Project resources: MAP: Bristol (Student project to monitor atmospheric pollution) - project summary
Student research conference on manufacturing processes
Project lead: Aydin Nassehi (School of Electrical, Electronic and Mechanical Engineering)
Project summary: First year mechanical engineering students undertake a 20-credit unit on design and manufacturing throughout TB1 and TB2. As part of this unit they learn about various manufacturing processes, their attributes and applications. The current practice (at time of writing) is that after 4 hours of introductory lectures, the students, divided into groups, research a manufacturing technology and prepare a technical report and a 20-minute presentation on that technology. From Week 5 onwards, two groups present their work to the entire cohort every week and submit the technical report for marking. Student attendance soon becomes a problem as those groups who have already presented their work no longer feel that they have a stake in attending the presentations.
The proposed project would reorganise this activity as a one day research conference. The students would submit a draft version of their report and a review process will be undertaken to provide them with formative feedback.
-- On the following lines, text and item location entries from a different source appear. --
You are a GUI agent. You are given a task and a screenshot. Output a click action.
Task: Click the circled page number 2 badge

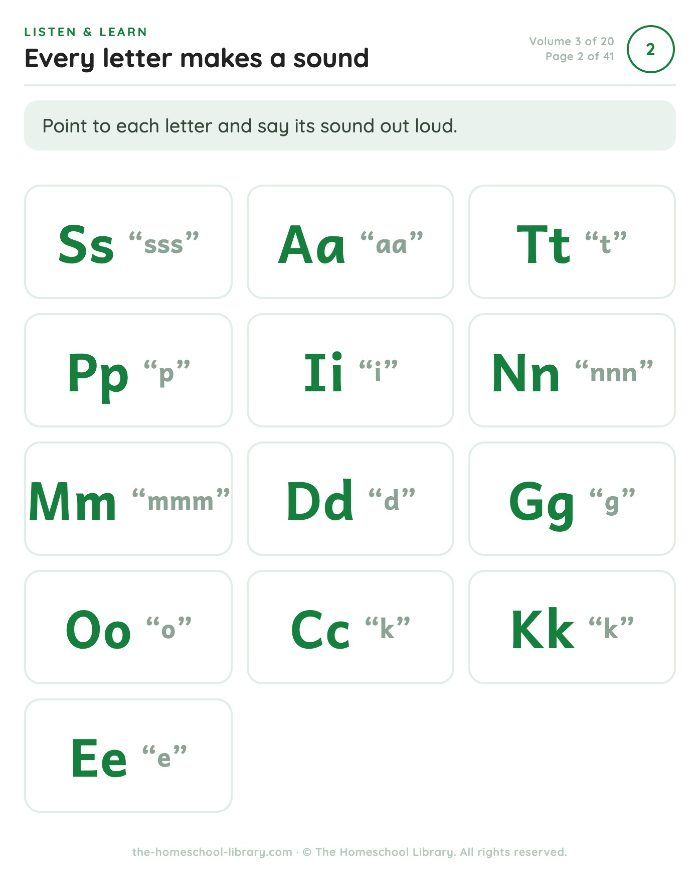(650, 49)
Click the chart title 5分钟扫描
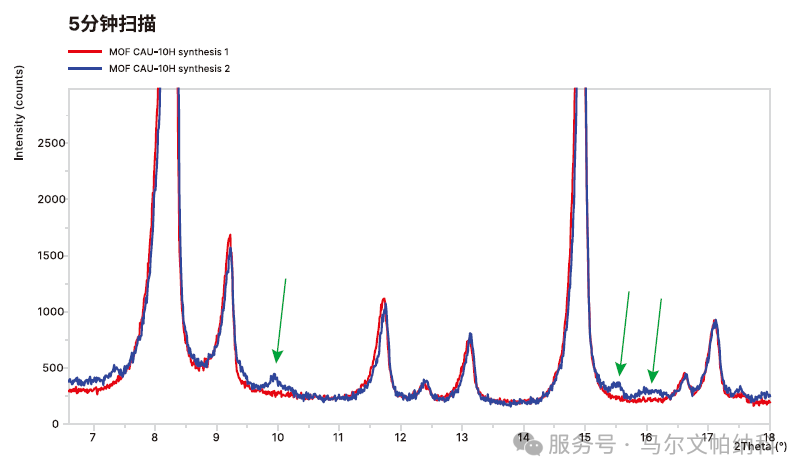The image size is (802, 476). coord(112,23)
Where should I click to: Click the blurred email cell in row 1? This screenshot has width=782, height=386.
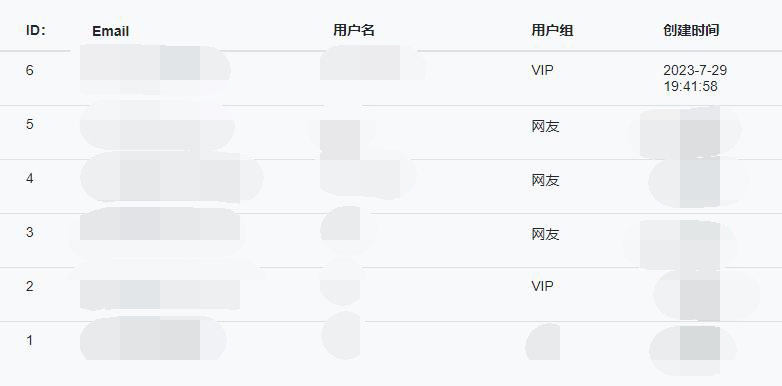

They then submit the revised report which will be reviewed with summative feedback provided. All groups present their findings in a one day conference organised in the reading week of teaching block 2.
This initiative would 1. Give the students a suitable scaffolding for constructing the research papers through providing training in research methods and academic writing; 2. Consolidate the activity into a focused one-day conference that would help attendance; and, 3. Increase the student confidence in publishing and present the results of the work they will undertake in future years through demystifying the process associated with academic conferences 4. Give them transferable skills in presenting their research to different audiences (technical paper for technical referees and presentations for a wider audience.
In addition, with sustainable continuation of the conference, there is an opportunity to link with Bristol futures and potentially invite external participants to listen to the presentations or participate in the selection of awards for best papers to engage the local community. The proceedings will be published and given as a reference book on manufacturing processes to the students at the conference.
Project resources: Student research conference on manufacturing processes - Festival of Learning and Teaching presentation.